My new game or challenge then became to see how long I could keep both the sled and the figure hopping and flipping about - in the smallest possible space. At first I drew a few lines, saw where the objects flew; drew more lines to catch the objects again and send them elsewhere; etc. This became a rather complex collection of various patches of messy globs of lines and slides. So in the end I decided to draw a little apparatus that would keep both bouncing objects in a captive area while keeping them in perpetual motion. I watched my model for several minutes and made slight adjustments to keep the figures captive and moving. I came up with a structure that appeared would keep both objects bouncing forever and left it going, recording the first 23 minutes or so. When I came back later, both figures had managed - against all odds - to find a resting place. So my model is not perfect, but I'd estimate it kept both objects in motion for a minimum of 30 to 40 minutes.

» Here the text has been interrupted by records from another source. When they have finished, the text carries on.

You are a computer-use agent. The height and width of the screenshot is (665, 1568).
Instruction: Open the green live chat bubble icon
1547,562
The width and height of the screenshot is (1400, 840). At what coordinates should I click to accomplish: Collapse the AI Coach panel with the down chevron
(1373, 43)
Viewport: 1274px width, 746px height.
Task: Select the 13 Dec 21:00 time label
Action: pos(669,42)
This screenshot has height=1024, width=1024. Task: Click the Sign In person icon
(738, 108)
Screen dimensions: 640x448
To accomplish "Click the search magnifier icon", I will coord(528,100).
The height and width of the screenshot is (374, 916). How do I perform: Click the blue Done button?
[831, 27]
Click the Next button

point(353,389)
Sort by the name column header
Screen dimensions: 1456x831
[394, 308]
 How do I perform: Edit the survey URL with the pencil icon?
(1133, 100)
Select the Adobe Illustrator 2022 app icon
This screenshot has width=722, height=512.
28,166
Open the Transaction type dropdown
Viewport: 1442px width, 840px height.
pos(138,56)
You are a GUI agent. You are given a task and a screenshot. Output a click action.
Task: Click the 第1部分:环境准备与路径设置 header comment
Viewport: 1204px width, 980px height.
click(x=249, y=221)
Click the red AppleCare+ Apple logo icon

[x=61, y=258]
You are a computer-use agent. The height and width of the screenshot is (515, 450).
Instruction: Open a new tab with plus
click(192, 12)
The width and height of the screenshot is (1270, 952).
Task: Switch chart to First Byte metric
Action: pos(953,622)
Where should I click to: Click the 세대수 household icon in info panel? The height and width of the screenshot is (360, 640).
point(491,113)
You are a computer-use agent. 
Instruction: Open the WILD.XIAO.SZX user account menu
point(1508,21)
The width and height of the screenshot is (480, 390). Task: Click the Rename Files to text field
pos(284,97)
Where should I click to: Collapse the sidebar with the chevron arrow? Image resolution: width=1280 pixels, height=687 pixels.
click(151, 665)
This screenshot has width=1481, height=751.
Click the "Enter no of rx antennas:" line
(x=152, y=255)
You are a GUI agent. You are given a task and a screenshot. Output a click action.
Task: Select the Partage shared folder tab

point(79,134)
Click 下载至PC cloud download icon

If anyone else wishes to try this challenge, draw a structure with the fewest possible lines that keeps both the rider and the sled bouncing around for as long as possible. If one or both stops moving or flies off the track, make an adjustment to keep it going. Note: small crevices and the "ends" of lines are what make the figure jump around randomly. I also found it more entertaining to leave small openings in my slides to create suspense. Several times the figures almost fly through the gaps, but they never seem to quite make it!

See my Line Rider video here

imperfect structure
Here's where my hopeful perpetual motion machine ended up after 30 or 40 minutes and many hundreds of bounces, slides and flips. It is still possible that either or both figures jump up again. I have seen movement after extended periods of time before. But alas this model is imperfect.